▸ **WORK INSTRUCTIONS**
[1] Can you give the meniscus text again from the words "Injuries to the" through the words "in mechanical properties.", substituting "patients" for "individuals"?
[2] Can you resume the meniscus text from where it stops?

▸ **SOURCE EXTRACT**
______

The meniscus is a crescent-shaped fibrocartilage tissue paired in both the medial and lateral compartments of the knee between the femur and the tibia. Macroscopically, the menisci are C-shaped (semi-lunar) tissues which feature a triangular (wedge shaped) cross-section and cover and separate the tibial plateau from the femoral condyles providing a bearing surface within the joint. The meniscus plays a critical role in load transmission, stability and in reducing contact stresses in the knee joint which is attributed to the unique shape and microstructure of the tissue. The microstructure of the meniscus is largely comprised of type I collagen fibers and the spatial orientation of these collagen fibers are highly functionalized in order to provide the meniscus' unique mechanical properties. Specifically, the meniscus features circumferential bundles of collagen fibers embedded within a hydrated matrix which acts to bear circumferential hoop stresses. When the meniscus is axially loaded, the meniscus tends to displace radially out of the joint center due to its wedge shaped cross-section. Extrusion is, however, resisted as the meniscus is anchored both posteriorly and anteriorly in the tibia via the meniscal horns, The circumferential arrangement of type I collagen fibers throughout the meniscus as well as the meniscal horns give rise to circumferential, or hoop, stresses which resist radial displacement. The meniscus thus converts vertical load into hoop stresses, thereby reducing contact stresses a mechanism known as the ‘hoop stress mechanism’.
Injuries to the meniscus are the most common injuries requiring surgical intervention in orthopaedic practice with approximately one million surgeries occurring in the United States every year. Traumatic tears occur in young, active individuals and are more common in the medial meniscus, usually as a result of rotational forces applied to a flexed knee, while degenerative meniscal tears tend to occur in middle aged and older individuals, as a result of the weakening of the tissue and hence the reduction in mechanical properties.

______

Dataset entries

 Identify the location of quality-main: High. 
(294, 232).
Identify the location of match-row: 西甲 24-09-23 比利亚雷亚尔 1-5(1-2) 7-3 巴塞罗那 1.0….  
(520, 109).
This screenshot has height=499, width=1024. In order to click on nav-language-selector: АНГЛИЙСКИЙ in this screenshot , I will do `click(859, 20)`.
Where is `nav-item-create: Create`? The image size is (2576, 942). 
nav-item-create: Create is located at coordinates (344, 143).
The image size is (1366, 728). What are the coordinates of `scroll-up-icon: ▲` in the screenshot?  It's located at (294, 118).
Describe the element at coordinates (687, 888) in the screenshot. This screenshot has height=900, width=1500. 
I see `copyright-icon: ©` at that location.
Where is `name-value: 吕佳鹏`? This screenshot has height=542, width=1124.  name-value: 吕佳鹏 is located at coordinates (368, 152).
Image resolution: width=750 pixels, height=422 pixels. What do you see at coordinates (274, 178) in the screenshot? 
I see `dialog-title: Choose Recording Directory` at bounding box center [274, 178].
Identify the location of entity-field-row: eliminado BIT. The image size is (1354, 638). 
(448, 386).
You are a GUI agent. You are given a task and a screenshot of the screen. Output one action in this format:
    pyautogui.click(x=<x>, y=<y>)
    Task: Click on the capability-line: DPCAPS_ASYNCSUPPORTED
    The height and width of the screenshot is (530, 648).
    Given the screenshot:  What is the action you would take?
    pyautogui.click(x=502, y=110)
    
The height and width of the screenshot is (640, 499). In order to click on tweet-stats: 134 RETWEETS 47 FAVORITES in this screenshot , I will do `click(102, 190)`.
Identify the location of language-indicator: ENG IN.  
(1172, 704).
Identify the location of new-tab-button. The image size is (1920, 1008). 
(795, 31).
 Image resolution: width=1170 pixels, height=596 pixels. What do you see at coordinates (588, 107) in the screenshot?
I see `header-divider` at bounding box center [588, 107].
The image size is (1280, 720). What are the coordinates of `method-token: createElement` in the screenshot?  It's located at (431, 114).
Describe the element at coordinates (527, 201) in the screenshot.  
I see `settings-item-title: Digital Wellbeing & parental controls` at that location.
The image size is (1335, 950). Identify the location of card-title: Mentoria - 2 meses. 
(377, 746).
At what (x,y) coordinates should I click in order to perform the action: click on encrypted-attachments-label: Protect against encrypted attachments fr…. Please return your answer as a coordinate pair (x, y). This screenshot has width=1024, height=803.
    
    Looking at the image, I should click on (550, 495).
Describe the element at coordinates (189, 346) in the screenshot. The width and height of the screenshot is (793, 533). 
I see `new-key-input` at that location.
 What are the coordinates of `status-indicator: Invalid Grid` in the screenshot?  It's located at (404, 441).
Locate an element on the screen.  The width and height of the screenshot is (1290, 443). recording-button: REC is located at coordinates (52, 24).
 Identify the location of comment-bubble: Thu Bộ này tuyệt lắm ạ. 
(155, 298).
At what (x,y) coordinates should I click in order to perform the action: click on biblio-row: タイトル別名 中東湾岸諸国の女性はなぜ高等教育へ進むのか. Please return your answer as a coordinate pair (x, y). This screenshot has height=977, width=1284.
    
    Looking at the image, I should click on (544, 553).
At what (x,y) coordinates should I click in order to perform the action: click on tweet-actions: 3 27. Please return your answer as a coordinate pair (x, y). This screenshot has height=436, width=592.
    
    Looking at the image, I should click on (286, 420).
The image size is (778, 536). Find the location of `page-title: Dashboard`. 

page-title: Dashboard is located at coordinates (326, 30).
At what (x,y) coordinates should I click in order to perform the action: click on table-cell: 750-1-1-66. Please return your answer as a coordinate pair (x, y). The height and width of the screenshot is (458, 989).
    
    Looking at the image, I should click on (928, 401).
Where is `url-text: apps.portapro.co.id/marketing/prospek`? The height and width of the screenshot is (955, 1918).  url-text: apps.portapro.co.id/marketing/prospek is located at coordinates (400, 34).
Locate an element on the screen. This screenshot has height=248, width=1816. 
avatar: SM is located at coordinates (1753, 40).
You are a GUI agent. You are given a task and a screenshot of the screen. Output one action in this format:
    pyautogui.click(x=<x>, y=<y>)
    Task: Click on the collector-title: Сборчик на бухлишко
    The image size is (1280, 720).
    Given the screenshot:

______

▸ **ACTIVITY ANSWERS**
[1]
Injuries to the meniscus are the most common injuries requiring surgical intervention in orthopaedic practice with approximately one million surgeries occurring in the United States every year. Traumatic tears occur in young, active patients and are more common in the medial meniscus, usually as a result of rotational forces applied to a flexed knee, while degenerative meniscal tears tend to occur in middle aged and older patients, as a result of the weakening of the tissue and hence the reduction in mechanical properties.

[2]
With increased meniscal injuries, meniscal repair has become a standard procedure, and the traditional treatment of partial or full resection which was previously identified as the gold standard, is now understood to have deleterious effects and should be performed as sparingly as possible. Replacement of the damaged meniscal tissue with an implant aims to restore the knee biomechanics and might avoid articular cartilage degeneration and the onset of osteoarthritis. Different types of meniscal substitutes, such as allografts, collagen based materials, and synthetic biodegradable scaffolds, have been used in experimental and clinical studies. Allograft menisci suffer from problems relating to availability, size matching, cost, and risk of disease transmission. Additionally both allografts and collagen scaffolds experience remodeling after implantation causing shrinkage and reduced mechanical strength. Synthetic biodegradable scaffolds lack durability under knee loading conditions and also vary in the body response to the implant and the quality of the tissue formed. Synthetic biodegradable scaffolds also require the native tissue to be present (typically as a rim) for not only attachment but also as source of autologous cells which can seed the implant. Mimicking the microstructure and mechanical property distribution of the meniscus improves the chances for restoring the contact pressures along the tibial plateau during normal activities, and preventing the onset of osteoarthritis following injury. Accordingly, an improved anatomically designed meniscus implantable device is needed to replicate the mechanical properties distribution within the native meniscus.
Prosthetic meniscus implants are a novel treatment method to repair meniscal lesions. To date, there is no meniscus substitute that takes into account the microstructure of the native meniscus. Implantable devices that can restore and replace the function of the meniscus would be of great interest for orthopaedic applications given the clear indication of the unmet need in the area. The challenge in developing a meniscal replacement with biomechanical characteristics close to that of the native meniscus lies in the construction and design choice of material. Accordingly, it is an object of the present invention to provide an improved implantable device for treating meniscal injuries through replacement with an anatomically designed meniscus implant.